Cruz
de Valença atravessa o Rio em barco
e dá-se a beijar aos espanhóis
Vitor Salvador / Valença
A freguesia valenciana de Cristelo Côvo
celebra os tradicionais festejos em honra de Nª Sr.ª da Cabeça, com destaque
para o Lanço da Cruz, no dia 21 de Abril, Segunda-Feira de Páscoa, no Parque
Natural da Senhora da Cabeça, junto ao rio Minho.

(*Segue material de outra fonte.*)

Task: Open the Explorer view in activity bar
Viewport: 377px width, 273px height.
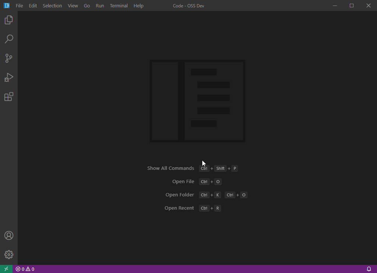Action: click(x=9, y=20)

O Lanço da Cruz, o ponto alto dos festejos, está programado para as 17h,
do dia 21 Abril, Segunda-Feira de Páscoa. Esta tradicional romaria
galaico-minhota decorre sempre na segunda-feira imediata ao fim de semana da
Páscoa.
Ao
entardecer, depois da visita pascal, à freguesia de Cristelo-Côvo (Valença), o
pároco, devidamente paramentado e com uma cruz ornamentada, entra num barco de
pesca e dirige-se até à margem espanhola onde dá a cruz a beijar aos
paroquianos da outra margem. Durante esse período são lançadas, pelos
pescadores as redes benzidas ao rio. Todo o peixe que sair no lance é para o
pároco. Entretanto com o pároco português regressa, no barco, o pároco de
Sobrado – Torron, concelho de Tomiño (Galiza), dando a cruz a beijar aos
peregrinos que aguardam junto ao rio, na margem portuguesa. Várias embarcações
portuguesas e galegas acompanham este compasso pascal nas águas do Minho.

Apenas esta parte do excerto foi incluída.